## Set exercise 1
Based on the sack-and-bag story, say whether each statement below is true: (a) The narrator was born in Nebraska. (b) The cashier says a sack has handles. (c) The narrator wants something to hold a box of Band-Aids. Answer yes or no for each and quote the words from the text that decide it.
## Set exercise 2
Write what comes next in the sack-and-bag story, starting right after its last sentence.

** Start of Text shown **

I never get tired of the “Ye Olde Sack and Bag” comedy routine routinely — for some reason — acted out in my life at least every couple of months and I fall prey to the skit every single time.
The routine usually starts a little something like this: I’m in a hurry to leave a store, and the cashier behind the counter decides to exercise an implicit power grab for lingual definitions.
“Could I please have a bag for that?” I ask, wild-eyed, but innocent.
“We don’t have bags for that,” is the bored reply.
Stopped, my eyes turn from the cashier and to a giant pile of paper bags stacked right behind her on the counter: “You have a whole stack of paper bags right there behind you on the counter.”
“Sir,” her eyes narrow and the eyebrows come together in a centering, crease: “Those are sacks, not bags.”
I bite my bottom lip. This is the umpteenth time I’ve had this very argument in a store located East of the Mississippi River. I was born in Nebraska where a bag is a sack and a sack is a bag and there’s no difference between plastic and paper.
“What’s the difference?” I ask, even though I already know the convoluted answer about to part her lips.
“A sack is paper and is made for things yay big,” her hands approximate the size of a small apple, “a bag, is yay bigger, and has handles” her hands move away from her body to moderate the size of a watermelon carried in a purse with huge straps, “and is for many things.”
I nod my head, still biting my lower lip. I unpurse to ask, “Would a bag ever fit into a sack?”
She smiles, laughing with her eyes, “Nobody ever would sir. It’s ass-opposite. More than one sack in a bag? Sure, okay. One bag in one sack? Never done except in upside-down-man world.”
I’m biting both of my lips now as I wonder if I have time to keep on with this tomfoolery or not. I decide to give in and save the time of day. “Okay, then. Could I please have something to put that in, then?” I point to my box of Band-Aids on the counter.

** End of Text shown **
** Start of Recorded information **

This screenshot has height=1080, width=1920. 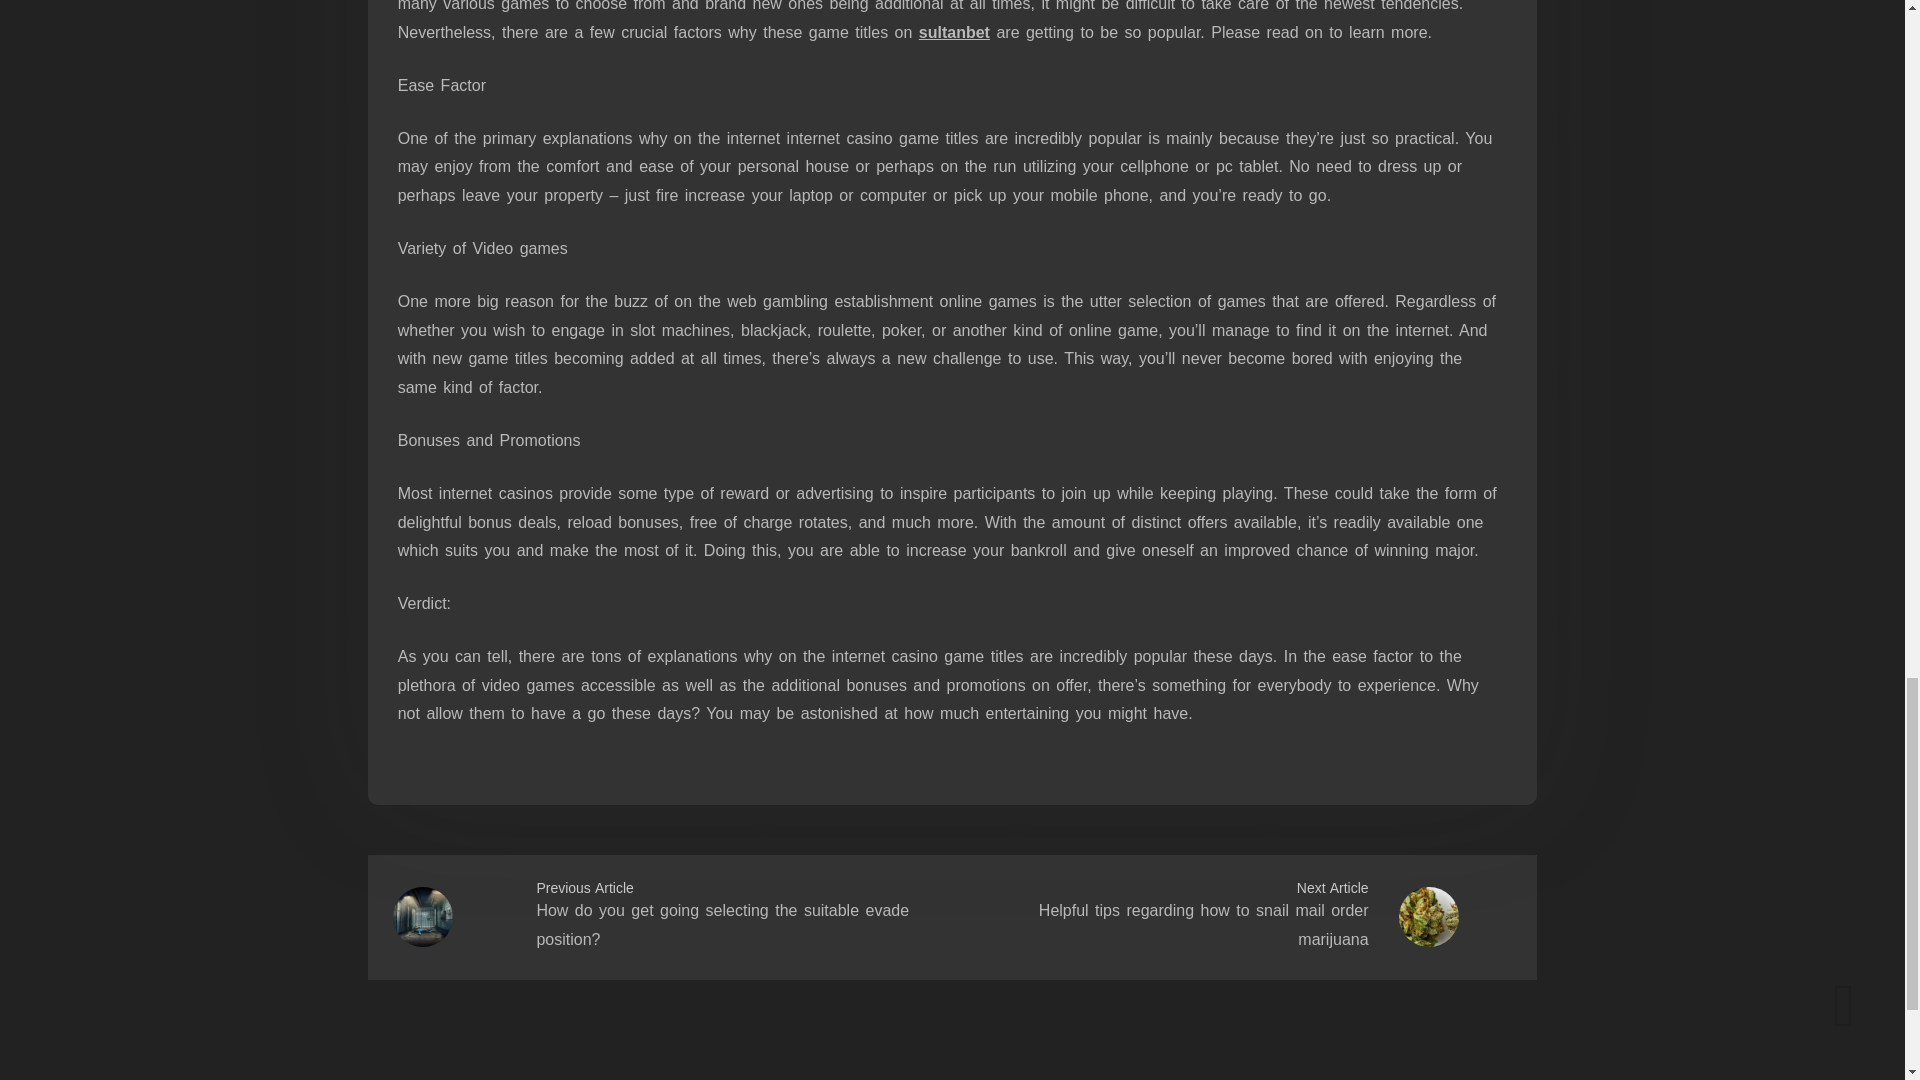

** End of Recorded information **

## Expected answer 1
(a) Yes: "I was born in Nebraska where a bag is a sack and a sack is a bag"
(b) No: "a bag, is yay bigger, and has handles"
(c) Yes: "I point to my box of Band-Aids on the counter."

## Expected answer 2
“That would be a sack?” She’s asking me while nodding her head “yes.”
I nod my head in unison.
“I didn’t hear you sir. Did you say you wanted a sack?”
“Sack or bag. You decide.” I manage to smile while biting the corner of my mouth from the inside.
She sighs, “The answer is, ‘sack,’ sir,” as she peels a paper sack from the stack and whips it through the air to open it. My box of Band-Aids are dropped into the sack and she folds the open end down over itself into a crumpled, makeshift, handle. “You have a good day, now.”
“Oh, and I’d like a bag for that sack.”
Her hand is wavering in mid-air holding the paper sack to to me. “A bag for this tiny thing?”
“A bag has handles, right? I don’t want to drop it.”
“We could have put this in a bag in the first place, sir, without wasting a sack. Are you sure you need such a big a bag for your little sack?” She stared at me.
“I’m quite sure, thank you.” I stared back, smiling.
Without breaking our stare-down, she used her long fingernail to pluck a plastic bag from a silvery holder with horn-like tines and she pinched open the bag between fingerprints. She shoved the paper sack into the plastic bag in one motion and pushed it across the counter to me. “You have a good day now, sir,” she repeated and blinked.
“Oh, I’m already having one.” I picked up the bag and put my hand through the cutout handles and started to walk out the door.
“Enjoy your sack.”
“Already in the bag.”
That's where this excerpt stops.